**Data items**
◆ ◆ ◆ ◆ ◆

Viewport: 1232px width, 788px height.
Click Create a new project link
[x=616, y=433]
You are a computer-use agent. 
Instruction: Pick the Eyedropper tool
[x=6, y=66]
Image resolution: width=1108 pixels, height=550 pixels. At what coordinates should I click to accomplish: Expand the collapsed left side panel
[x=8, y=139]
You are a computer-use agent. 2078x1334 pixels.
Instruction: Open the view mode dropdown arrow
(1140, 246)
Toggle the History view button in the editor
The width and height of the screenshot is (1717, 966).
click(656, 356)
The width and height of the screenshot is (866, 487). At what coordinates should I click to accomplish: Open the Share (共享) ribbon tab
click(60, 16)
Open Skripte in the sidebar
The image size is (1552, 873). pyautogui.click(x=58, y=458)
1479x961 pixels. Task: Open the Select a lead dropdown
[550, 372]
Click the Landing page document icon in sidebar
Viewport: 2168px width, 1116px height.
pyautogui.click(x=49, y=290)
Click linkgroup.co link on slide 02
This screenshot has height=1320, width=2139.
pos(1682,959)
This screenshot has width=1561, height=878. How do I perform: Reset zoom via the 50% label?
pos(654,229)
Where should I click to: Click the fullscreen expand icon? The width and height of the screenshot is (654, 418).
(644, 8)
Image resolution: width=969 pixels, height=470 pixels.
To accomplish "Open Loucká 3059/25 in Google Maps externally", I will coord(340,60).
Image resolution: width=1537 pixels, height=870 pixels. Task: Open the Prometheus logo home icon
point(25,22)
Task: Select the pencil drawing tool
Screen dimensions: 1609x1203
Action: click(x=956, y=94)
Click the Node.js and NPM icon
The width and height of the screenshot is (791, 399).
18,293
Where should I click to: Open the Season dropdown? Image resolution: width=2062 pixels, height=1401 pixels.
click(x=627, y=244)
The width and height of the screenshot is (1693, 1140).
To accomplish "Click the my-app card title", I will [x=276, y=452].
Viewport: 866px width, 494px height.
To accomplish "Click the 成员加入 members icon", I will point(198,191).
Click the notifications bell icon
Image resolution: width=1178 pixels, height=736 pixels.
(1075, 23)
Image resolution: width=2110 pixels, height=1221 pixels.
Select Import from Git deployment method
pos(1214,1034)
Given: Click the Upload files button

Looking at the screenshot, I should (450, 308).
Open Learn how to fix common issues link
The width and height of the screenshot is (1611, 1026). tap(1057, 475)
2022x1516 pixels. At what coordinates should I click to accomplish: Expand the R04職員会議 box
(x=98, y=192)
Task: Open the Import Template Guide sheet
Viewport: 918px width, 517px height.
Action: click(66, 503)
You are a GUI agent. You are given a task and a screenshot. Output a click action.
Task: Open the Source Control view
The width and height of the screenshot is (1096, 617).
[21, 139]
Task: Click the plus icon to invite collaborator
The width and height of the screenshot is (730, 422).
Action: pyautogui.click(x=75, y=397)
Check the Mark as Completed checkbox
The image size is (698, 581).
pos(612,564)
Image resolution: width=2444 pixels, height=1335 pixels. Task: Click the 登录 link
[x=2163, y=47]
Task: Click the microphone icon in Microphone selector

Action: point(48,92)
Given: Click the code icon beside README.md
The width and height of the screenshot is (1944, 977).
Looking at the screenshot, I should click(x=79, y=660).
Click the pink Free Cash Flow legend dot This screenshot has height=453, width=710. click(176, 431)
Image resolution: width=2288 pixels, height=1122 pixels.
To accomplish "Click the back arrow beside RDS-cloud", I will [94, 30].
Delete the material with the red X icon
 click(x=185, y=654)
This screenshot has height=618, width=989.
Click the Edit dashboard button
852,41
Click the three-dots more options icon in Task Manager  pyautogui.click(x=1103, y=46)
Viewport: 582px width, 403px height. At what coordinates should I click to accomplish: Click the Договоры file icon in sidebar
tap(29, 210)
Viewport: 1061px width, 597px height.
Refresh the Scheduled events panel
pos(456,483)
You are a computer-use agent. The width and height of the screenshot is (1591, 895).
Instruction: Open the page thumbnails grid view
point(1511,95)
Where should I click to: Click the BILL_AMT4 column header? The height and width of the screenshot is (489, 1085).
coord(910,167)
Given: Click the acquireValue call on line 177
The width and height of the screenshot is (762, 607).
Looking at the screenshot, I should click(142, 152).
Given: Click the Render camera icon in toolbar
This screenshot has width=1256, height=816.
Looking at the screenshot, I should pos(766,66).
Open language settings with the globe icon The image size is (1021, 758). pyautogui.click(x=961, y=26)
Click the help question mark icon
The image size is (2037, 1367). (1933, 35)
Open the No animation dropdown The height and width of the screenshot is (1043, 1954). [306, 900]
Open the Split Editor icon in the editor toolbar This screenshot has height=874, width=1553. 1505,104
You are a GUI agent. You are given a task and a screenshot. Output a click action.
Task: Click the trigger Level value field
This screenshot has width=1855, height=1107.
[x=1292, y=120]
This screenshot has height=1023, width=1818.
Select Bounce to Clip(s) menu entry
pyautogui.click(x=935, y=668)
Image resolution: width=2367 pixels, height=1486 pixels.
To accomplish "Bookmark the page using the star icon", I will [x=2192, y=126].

◆ ◆ ◆ ◆ ◆

**Aim of the task**
Would you output every record above exactly as it stands?

**Your solution**
Viewport: 1232px width, 788px height.
Click Create a new project link
[x=616, y=433]
You are a computer-use agent. 
Instruction: Pick the Eyedropper tool
[x=6, y=66]
Image resolution: width=1108 pixels, height=550 pixels. At what coordinates should I click to accomplish: Expand the collapsed left side panel
[x=8, y=139]
You are a computer-use agent. 2078x1334 pixels.
Instruction: Open the view mode dropdown arrow
(1140, 246)
Toggle the History view button in the editor
The width and height of the screenshot is (1717, 966).
click(656, 356)
The width and height of the screenshot is (866, 487). At what coordinates should I click to accomplish: Open the Share (共享) ribbon tab
click(60, 16)
Open Skripte in the sidebar
The image size is (1552, 873). pyautogui.click(x=58, y=458)
1479x961 pixels. Task: Open the Select a lead dropdown
[550, 372]
Click the Landing page document icon in sidebar
Viewport: 2168px width, 1116px height.
pyautogui.click(x=49, y=290)
Click linkgroup.co link on slide 02
This screenshot has height=1320, width=2139.
pos(1682,959)
This screenshot has width=1561, height=878. How do I perform: Reset zoom via the 50% label?
pos(654,229)
Where should I click to: Click the fullscreen expand icon? The width and height of the screenshot is (654, 418).
(644, 8)
Image resolution: width=969 pixels, height=470 pixels.
To accomplish "Open Loucká 3059/25 in Google Maps externally", I will coord(340,60).
Image resolution: width=1537 pixels, height=870 pixels. Task: Open the Prometheus logo home icon
point(25,22)
Task: Select the pencil drawing tool
Screen dimensions: 1609x1203
Action: click(x=956, y=94)
Click the Node.js and NPM icon
The width and height of the screenshot is (791, 399).
18,293
Where should I click to: Open the Season dropdown? Image resolution: width=2062 pixels, height=1401 pixels.
click(x=627, y=244)
The width and height of the screenshot is (1693, 1140).
To accomplish "Click the my-app card title", I will [x=276, y=452].
Viewport: 866px width, 494px height.
To accomplish "Click the 成员加入 members icon", I will point(198,191).
Click the notifications bell icon
Image resolution: width=1178 pixels, height=736 pixels.
(1075, 23)
Image resolution: width=2110 pixels, height=1221 pixels.
Select Import from Git deployment method
pos(1214,1034)
Given: Click the Upload files button

Looking at the screenshot, I should (450, 308).
Open Learn how to fix common issues link
The width and height of the screenshot is (1611, 1026). tap(1057, 475)
2022x1516 pixels. At what coordinates should I click to accomplish: Expand the R04職員会議 box
(x=98, y=192)
Task: Open the Import Template Guide sheet
Viewport: 918px width, 517px height.
Action: click(66, 503)
You are a GUI agent. You are given a task and a screenshot. Output a click action.
Task: Open the Source Control view
The width and height of the screenshot is (1096, 617).
[21, 139]
Task: Click the plus icon to invite collaborator
The width and height of the screenshot is (730, 422).
Action: pyautogui.click(x=75, y=397)
Check the Mark as Completed checkbox
The image size is (698, 581).
pos(612,564)
Image resolution: width=2444 pixels, height=1335 pixels. Task: Click the 登录 link
[x=2163, y=47]
Task: Click the microphone icon in Microphone selector

Action: point(48,92)
Given: Click the code icon beside README.md
The width and height of the screenshot is (1944, 977).
Looking at the screenshot, I should click(x=79, y=660).
Click the pink Free Cash Flow legend dot This screenshot has height=453, width=710. click(176, 431)
Image resolution: width=2288 pixels, height=1122 pixels.
To accomplish "Click the back arrow beside RDS-cloud", I will [94, 30].
Delete the material with the red X icon
 click(x=185, y=654)
This screenshot has height=618, width=989.
Click the Edit dashboard button
852,41
Click the three-dots more options icon in Task Manager  pyautogui.click(x=1103, y=46)
Viewport: 582px width, 403px height. At what coordinates should I click to accomplish: Click the Договоры file icon in sidebar
tap(29, 210)
Viewport: 1061px width, 597px height.
Refresh the Scheduled events panel
pos(456,483)
You are a computer-use agent. The width and height of the screenshot is (1591, 895).
Instruction: Open the page thumbnails grid view
point(1511,95)
Where should I click to: Click the BILL_AMT4 column header? The height and width of the screenshot is (489, 1085).
coord(910,167)
Given: Click the acquireValue call on line 177
The width and height of the screenshot is (762, 607).
Looking at the screenshot, I should click(142, 152).
Given: Click the Render camera icon in toolbar
This screenshot has width=1256, height=816.
Looking at the screenshot, I should pos(766,66).
Open language settings with the globe icon The image size is (1021, 758). pyautogui.click(x=961, y=26)
Click the help question mark icon
The image size is (2037, 1367). (1933, 35)
Open the No animation dropdown The height and width of the screenshot is (1043, 1954). [306, 900]
Open the Split Editor icon in the editor toolbar This screenshot has height=874, width=1553. 1505,104
You are a GUI agent. You are given a task and a screenshot. Output a click action.
Task: Click the trigger Level value field
This screenshot has width=1855, height=1107.
[x=1292, y=120]
This screenshot has height=1023, width=1818.
Select Bounce to Clip(s) menu entry
pyautogui.click(x=935, y=668)
Image resolution: width=2367 pixels, height=1486 pixels.
To accomplish "Bookmark the page using the star icon", I will [x=2192, y=126].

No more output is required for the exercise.